Heard some startling statistics at a SIPA* event last Thursday:

  • When women in developing countries are educated up to the primary education level (grades 1-6), we almost never see their kids achieve a lower level of education than their mothers. The same is true of secondary education.

  • The incidence of natural disasters is increasing worldwide, and this is not because of the surveillance effect (i.e. not because pervasive news media just happens to document more disasters than in the past and not because modern voracious news consumers happen to learn of more disasters).

  • Healthcare reform in the U.S. has a direct and negative impact on sustainable healthcare initiatives in the developing world.

For instance, after passage of the recent U.S. healthcare reform bill, the demand for medical professionals such as doctors, nurses and pharmacists in the U.S. is bound to grow. As in the past, the U.S. is unable to produce enough homegrown medical professionals to fulfill demand, so we recruit heavily from developing nations abroad.

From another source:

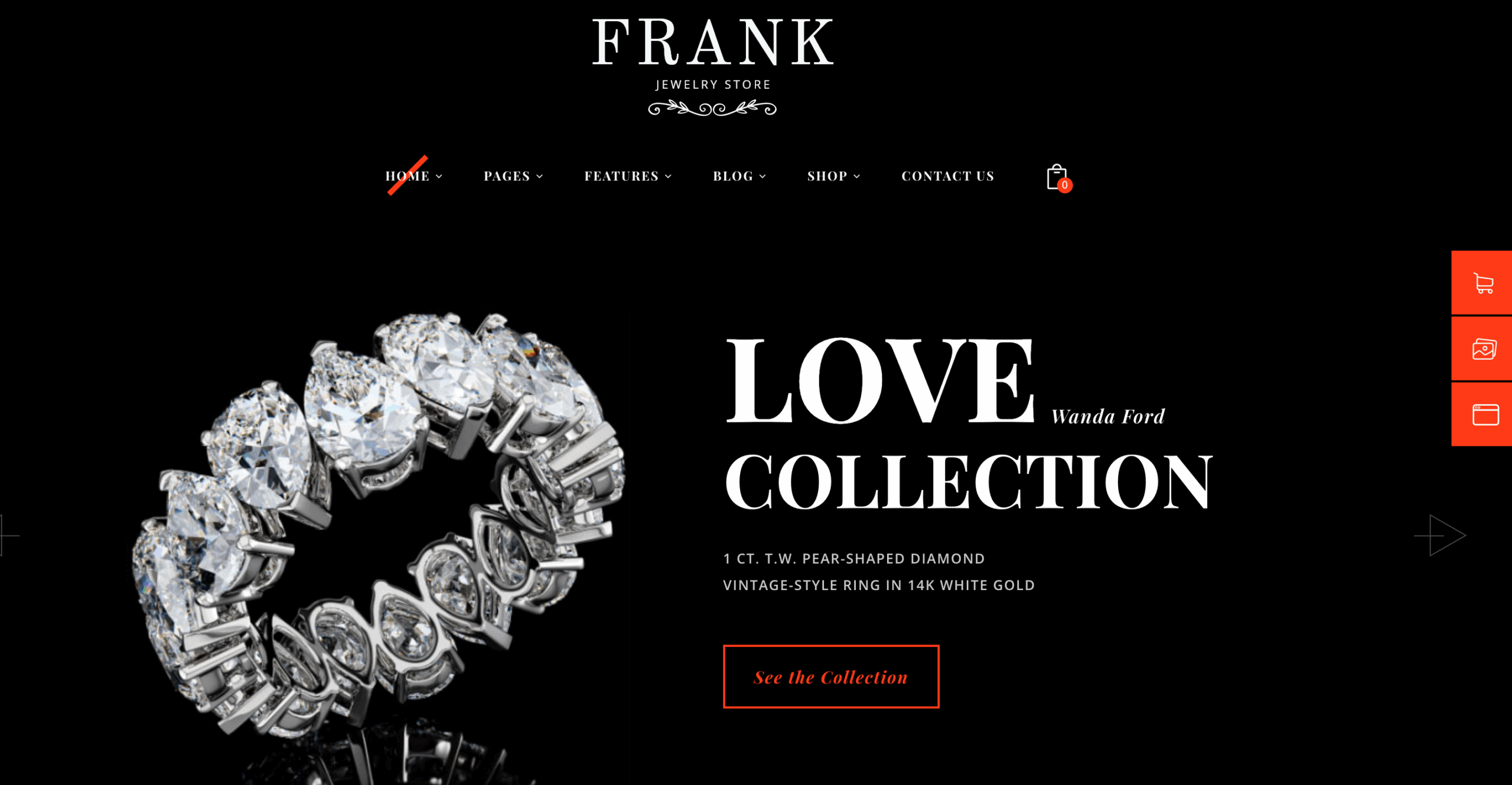Expand the Features dropdown chevron
This screenshot has width=1512, height=785.
[668, 177]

This “brain drain” and loss of talent from nations with weak educational systems stunts the growth of their health care infrastructure.

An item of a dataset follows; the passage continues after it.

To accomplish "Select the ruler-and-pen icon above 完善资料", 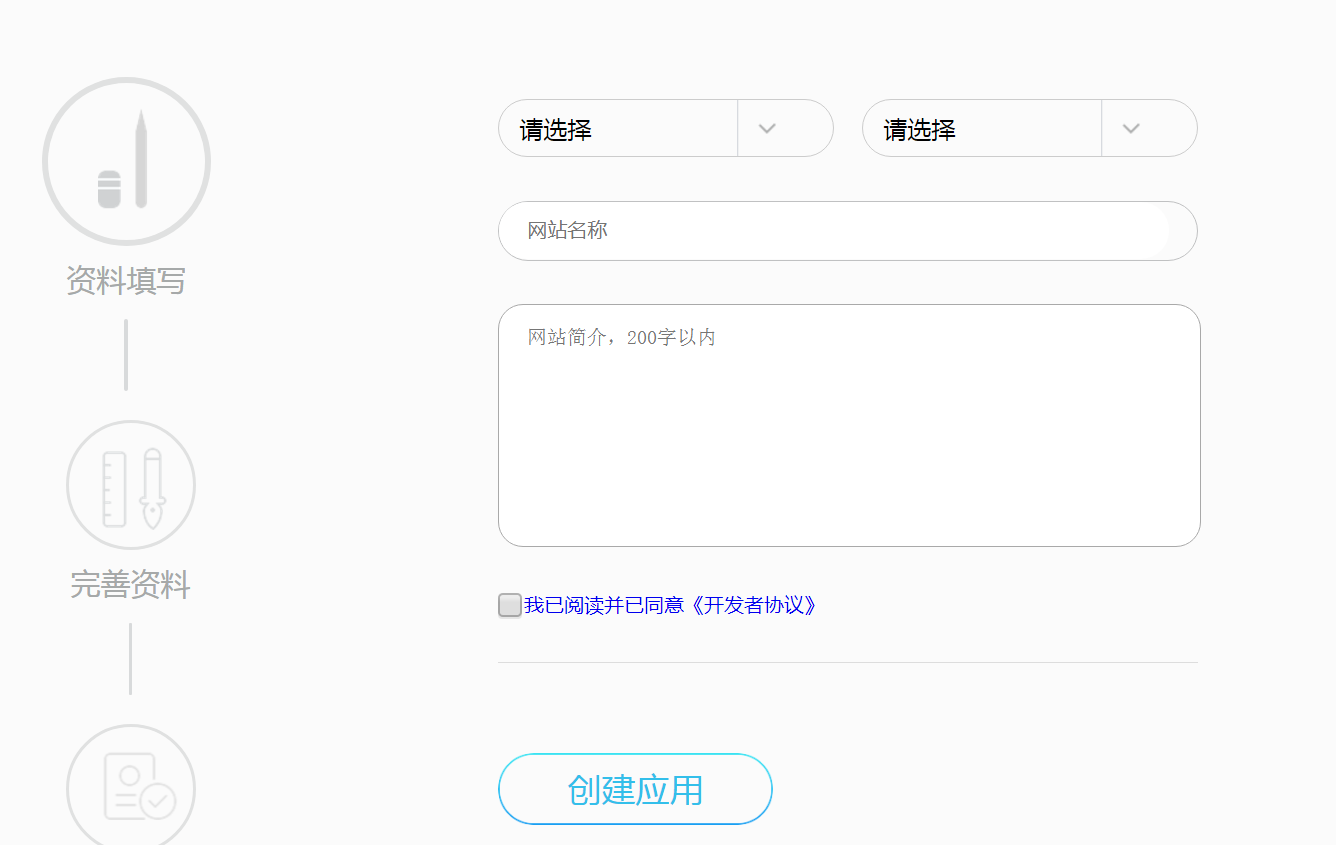I will (x=130, y=485).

Consequently, U.S. initiatives aimed at strengthening the healthcare infrastructure in the developing world (such as those championed by USAID and others) are continually and inadvertently hampered by loss of native talent to developed nations, such as the U.S., thus mitigating sustainable health care reform efforts. This two steps backward, one step forward approach is hardly sustainable. Increasingly, U.S. domestic policy makers must take into consideration the unintended impact their actions have on the developing world.

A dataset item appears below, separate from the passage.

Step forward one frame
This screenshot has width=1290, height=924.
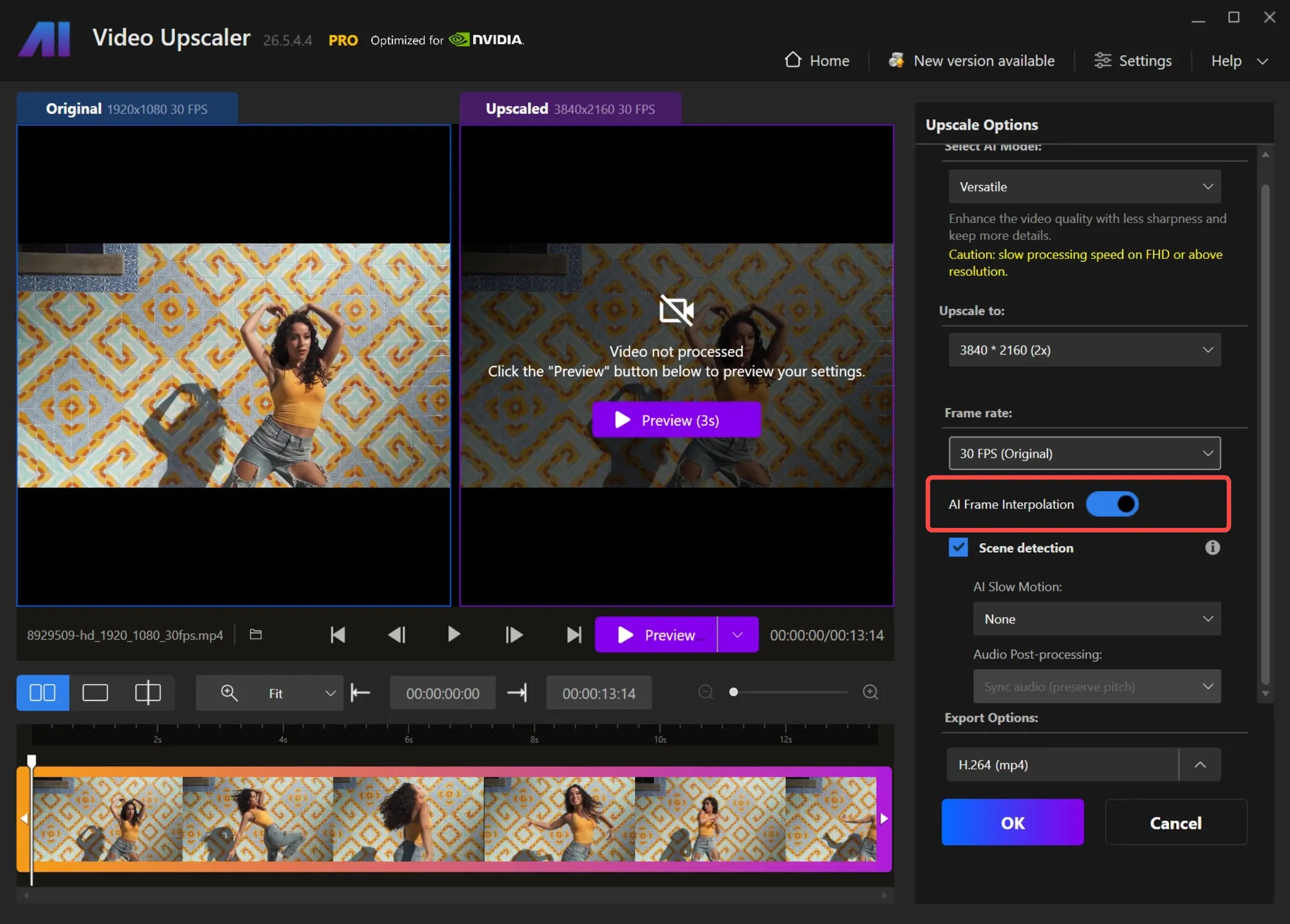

As we take, we must give back in order to be able to accomplish lasting democratic and educational reform and development abroad. Domestic laws and regulations designed to strengthen the often inadequate foreign educational institutions which train the majority of U.S. doctors are necessary. As we siphon off professionals from the developing world, it is increasingly important to mitigate the loss of talent by financing educational institutions, promulgating training programs for teachers and assisting in the development of meaningful job opportunities for medical professionals in the developing world. This practice is cost-effective, pragmatic as well as sustainable and ensures the U.S. a continuous supply of educated elite.

*SIPA stands for the School of International and Public Affairs at Columbia University in New York.